PROBLEM DETAILS>
For each statement that follows, say yes or no to whether it agrees with the text on sharing data between Azure subscriptions, and quote the text's deciding words exactly. 1. The post is mainly about Azure Data Share. 2. The consumer team wants to analyze the provider's data without explicitly copying it into its own subscription. 3. Private Link and VNET Service Endpoints are the two Azure Platform features that give PaaS services the look and feel of being in a private VNET.

Sharing Data between Azure Subscriptions (Azure Storage, Azure SQL or Azure Synapse)

Inderjit Rana
Microsoft Azure
Published in
8 min readFeb 27, 2021

Data Sharing in Cloud Platforms is a very big topic, Azure Data Share is a more advanced Azure service for sharing data especially between different organizations which you can read more about here but my blog post is about more basic where Data Producer (or data asset owner) makes data resource available to Data Consumer using VNET Service Endpoint or Private Endpoint outside the Data Producer Azure Subscription.

What you will learn?

I have observed this pattern emerge among large enterprises where VNET protected data assets are owned by one team and stored in one Azure Subscription (I will refer to as Data Provider Subscription) but another team which has its own Azure Subscription (I will refer to as Data Consumer Subscription) wants to perform analytics on the data residing in Data Provider subscription without explicitly copying data to Data Consumer Subscription. In relation to such a requirement I have been asked the questions several times “How can we share data between different Azure Subscriptions” and I will show some reference architectures around answers to this question.

I will share my learnings and experience on the following aspects:

  • How this kind of data sharing can be achieved?
  • Why would one pursue such multiple Azure Subscription model for Data Provider and Data Consumer?

Lastly, some of these concepts might port over to other data storage services as well but my thought process is solely based on Azure Storage, Azure SQL and Azure Synapse.

Background — VNET Protected Data Store

Private Link and VNET Service Endpoints are the two Azure Platform features used to give PaaS services look & feel of being in a private VNET. The VNET security is at times not well understood so I have the following screenshots to be super clear on what I mean by VNET Protected resource.

INFORMATION SHOWN>
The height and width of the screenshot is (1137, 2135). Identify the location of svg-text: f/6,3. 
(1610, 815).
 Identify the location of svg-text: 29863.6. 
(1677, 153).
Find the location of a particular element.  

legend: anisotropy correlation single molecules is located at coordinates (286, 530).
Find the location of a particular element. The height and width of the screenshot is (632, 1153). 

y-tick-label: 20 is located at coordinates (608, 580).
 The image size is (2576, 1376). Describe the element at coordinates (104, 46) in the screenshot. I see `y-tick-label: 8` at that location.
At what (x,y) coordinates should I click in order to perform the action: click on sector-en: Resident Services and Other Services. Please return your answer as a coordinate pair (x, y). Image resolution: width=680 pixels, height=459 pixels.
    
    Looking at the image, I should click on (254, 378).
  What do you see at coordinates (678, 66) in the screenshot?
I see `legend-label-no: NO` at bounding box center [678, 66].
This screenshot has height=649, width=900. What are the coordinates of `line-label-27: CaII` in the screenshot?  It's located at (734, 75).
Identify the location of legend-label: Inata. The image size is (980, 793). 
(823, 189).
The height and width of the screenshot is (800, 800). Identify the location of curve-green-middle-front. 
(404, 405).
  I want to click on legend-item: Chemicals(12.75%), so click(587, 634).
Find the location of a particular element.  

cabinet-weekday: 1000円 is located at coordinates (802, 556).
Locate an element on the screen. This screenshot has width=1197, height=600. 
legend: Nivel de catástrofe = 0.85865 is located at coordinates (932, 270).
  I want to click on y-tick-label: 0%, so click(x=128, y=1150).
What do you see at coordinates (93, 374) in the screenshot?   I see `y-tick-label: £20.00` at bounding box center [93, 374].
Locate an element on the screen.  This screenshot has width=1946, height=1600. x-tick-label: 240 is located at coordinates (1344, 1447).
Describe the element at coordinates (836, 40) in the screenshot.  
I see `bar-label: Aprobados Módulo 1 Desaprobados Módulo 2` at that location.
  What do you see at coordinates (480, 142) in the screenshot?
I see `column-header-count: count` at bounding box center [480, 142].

ANSWER>
1. No: "my blog post is about more basic where Data Producer (or data asset owner) makes data resource available to Data Consumer using VNET Service Endpoint or Private Endpoint outside the Data Producer Azure Subscription"
2. Yes: "without explicitly copying data to Data Consumer Subscription"
3. Yes: "Private Link and VNET Service Endpoints are the two Azure Platform features used to give PaaS services look & feel of being in a private VNET"